» DOKUMENTABSCHNITT:
--------------------

# Internet hat kurze Verbindungsabbrüche beim Onlinespielen



## The_Boom (13. Juni 2018)

*Internet hat kurze Verbindungsabbrüche beim Onlinespielen*

Hallo Leute,

ich hoffe ihr könnt mir weiterhelfen, langsam bin ich am verzweifeln: (Es geht hauptsächlich ums Online Spielen von Battlefield 1)

Aktuelle Situation:
Neuer PC:
Netzteil: Thermaltake Smart SE 530W
Prozessor: Intel Core i7-8700K
Mainboard: MSI Z370-A Pro
Grafikkarte: Palit GeForce GTX 1080 Ti 11GB JetStream
Arbeitsspeicher: DDR4 16GB PC 2400 Kingston HyperX FURY
Betriebssystem: Windows 10 Home 64

Win10, letztes Windows Update gemacht, 
Internet läuft ohne Probleme, laut Speedtest auch alles i.O. Ping 8-10 ms, 16Mbit Up, 3mbit down

Das Internet ist über Kabel am Router angeschlossen.

Virenscanner ist Kaspersky, Origin und BF1 sind vertrauenswürdig und nichts gesperrt. 

Das Problem ist, dass das Internet am PC während des Spielens kurzzeitig Aussetzer hat, ca alle 15-60 Minuten. Hat zur Folge dass ich vom Server fliege...

Ich habe in der Powershell den ping auf eine Seite mit dem Kommando "-t" auf Dauer eingestellt um es Nachzuvollziehen.
Beim normalen Surfen, youtube etc läuft der ping ohne Unterbrechung.

Bei BF1 gibt es diese kurze Unterbrechung "Zeitüberschreitung der Anforderung", aber nur einmal dann ist die Verbindung wieder da. Aber diese kurze Unterbrechung sorgt für den Kick vom Server.


Das Problem muss sich irgendwo beim PC verstecken.. Ich habe mein Gaminglaptop am gleichen Netz hängen. Hier kann ich Tage durchspielen ohne Probleme. Also ist der Provider und Router aus meiner Sicht in Ordnung.

Was kann diese kurze Unterbrechung bewirken? Wo soll die Fehlersuche beginnen?


----------



## Eol_Ruin (14. Juni 2018)

*AW: Internet hat kurze Verbindungsabbrüche beim Onlinespielen*

Tritt das Problem nur beim BF1 auf oder auch bei anderen Online Games?

Auch wenn am Laptop die Probleme nicht auftauchen - - > Sind die ports für BF1 im Router "freigegeben" :
Battlefield 1: Diese Ports sollten zum online Spielen geoffnet sein


----------



## The_Boom (14. Juni 2018)

--------------------

» ANGEZEIGTE DATEN:

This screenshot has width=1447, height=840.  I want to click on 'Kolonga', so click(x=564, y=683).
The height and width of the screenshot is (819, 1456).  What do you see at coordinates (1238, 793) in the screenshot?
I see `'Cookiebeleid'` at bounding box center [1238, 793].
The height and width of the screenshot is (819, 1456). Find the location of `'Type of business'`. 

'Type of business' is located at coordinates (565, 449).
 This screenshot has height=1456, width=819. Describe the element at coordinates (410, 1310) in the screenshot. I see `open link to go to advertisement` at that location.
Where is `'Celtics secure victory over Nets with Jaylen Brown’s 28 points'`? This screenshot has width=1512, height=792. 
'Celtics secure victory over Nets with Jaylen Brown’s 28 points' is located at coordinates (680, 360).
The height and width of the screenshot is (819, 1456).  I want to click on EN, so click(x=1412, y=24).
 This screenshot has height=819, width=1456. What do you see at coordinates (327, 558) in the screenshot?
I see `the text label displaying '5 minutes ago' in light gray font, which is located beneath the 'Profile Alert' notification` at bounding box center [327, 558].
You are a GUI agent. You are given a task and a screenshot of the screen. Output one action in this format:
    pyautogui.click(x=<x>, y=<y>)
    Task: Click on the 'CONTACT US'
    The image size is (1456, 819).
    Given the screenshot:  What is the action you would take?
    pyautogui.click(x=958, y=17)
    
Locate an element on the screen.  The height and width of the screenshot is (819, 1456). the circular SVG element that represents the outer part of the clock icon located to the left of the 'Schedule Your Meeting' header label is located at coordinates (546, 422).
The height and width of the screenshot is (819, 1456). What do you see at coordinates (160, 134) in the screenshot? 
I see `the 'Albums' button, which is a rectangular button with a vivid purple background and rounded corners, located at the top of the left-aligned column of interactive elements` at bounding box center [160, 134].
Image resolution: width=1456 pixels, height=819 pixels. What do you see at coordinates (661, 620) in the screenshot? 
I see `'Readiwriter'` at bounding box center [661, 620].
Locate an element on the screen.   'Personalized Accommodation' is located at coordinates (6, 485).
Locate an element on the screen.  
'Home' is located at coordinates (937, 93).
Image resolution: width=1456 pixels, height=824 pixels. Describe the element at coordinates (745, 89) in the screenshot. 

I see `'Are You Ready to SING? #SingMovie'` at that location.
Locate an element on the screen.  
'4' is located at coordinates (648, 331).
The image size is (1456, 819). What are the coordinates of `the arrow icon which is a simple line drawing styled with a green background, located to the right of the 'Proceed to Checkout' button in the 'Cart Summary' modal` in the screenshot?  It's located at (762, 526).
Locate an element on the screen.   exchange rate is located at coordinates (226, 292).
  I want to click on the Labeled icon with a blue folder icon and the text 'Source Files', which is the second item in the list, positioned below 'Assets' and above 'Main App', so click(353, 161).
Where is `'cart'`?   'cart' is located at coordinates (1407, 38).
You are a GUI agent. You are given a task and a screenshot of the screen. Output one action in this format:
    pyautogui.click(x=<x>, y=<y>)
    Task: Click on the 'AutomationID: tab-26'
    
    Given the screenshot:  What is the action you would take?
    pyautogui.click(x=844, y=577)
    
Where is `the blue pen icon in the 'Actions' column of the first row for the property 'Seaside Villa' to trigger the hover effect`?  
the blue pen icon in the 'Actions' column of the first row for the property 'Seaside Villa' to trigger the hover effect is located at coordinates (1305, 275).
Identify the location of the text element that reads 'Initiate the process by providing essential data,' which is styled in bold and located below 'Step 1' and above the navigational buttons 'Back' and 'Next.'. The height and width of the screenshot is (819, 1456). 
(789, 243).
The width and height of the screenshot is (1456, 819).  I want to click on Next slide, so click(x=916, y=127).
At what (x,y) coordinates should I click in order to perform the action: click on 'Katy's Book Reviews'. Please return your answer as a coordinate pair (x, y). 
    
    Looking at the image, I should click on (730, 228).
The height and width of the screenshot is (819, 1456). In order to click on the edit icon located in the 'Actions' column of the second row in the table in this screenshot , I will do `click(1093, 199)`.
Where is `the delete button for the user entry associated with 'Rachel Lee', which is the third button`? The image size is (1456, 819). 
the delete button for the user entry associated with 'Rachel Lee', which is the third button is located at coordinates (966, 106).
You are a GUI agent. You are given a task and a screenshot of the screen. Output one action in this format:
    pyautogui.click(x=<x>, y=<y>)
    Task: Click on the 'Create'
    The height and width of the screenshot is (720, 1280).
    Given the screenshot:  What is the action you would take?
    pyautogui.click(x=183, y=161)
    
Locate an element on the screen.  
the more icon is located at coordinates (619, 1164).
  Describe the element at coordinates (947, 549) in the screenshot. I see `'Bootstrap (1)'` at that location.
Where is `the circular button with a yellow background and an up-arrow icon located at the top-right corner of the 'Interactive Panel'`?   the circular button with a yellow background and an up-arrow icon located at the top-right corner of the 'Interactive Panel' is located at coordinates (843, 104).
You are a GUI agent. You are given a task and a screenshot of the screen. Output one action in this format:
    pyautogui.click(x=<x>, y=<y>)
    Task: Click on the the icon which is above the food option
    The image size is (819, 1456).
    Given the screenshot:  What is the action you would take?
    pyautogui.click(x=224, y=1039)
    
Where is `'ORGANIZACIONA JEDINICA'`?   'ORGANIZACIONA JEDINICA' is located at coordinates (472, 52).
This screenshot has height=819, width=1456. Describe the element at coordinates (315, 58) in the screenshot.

--------------------

» ZIEL DER AUFGABE: Welche Angaben zur Ausstattung des neuen PCs listet der Forenthread auf? Nenne jede mit ihrer Bezeichnung. Die Einträge haben mit dem Forenthread nichts zu tun.

» LÖSUNG DER AUFGABE:
- Netzteil: Thermaltake Smart SE 530W
- Prozessor: Intel Core i7-8700K
- Mainboard: MSI Z370-A Pro
- Grafikkarte: Palit GeForce GTX 1080 Ti 11GB JetStream
- Arbeitsspeicher: DDR4 16GB PC 2400 Kingston HyperX FURY
- Betriebssystem: Windows 10 Home 64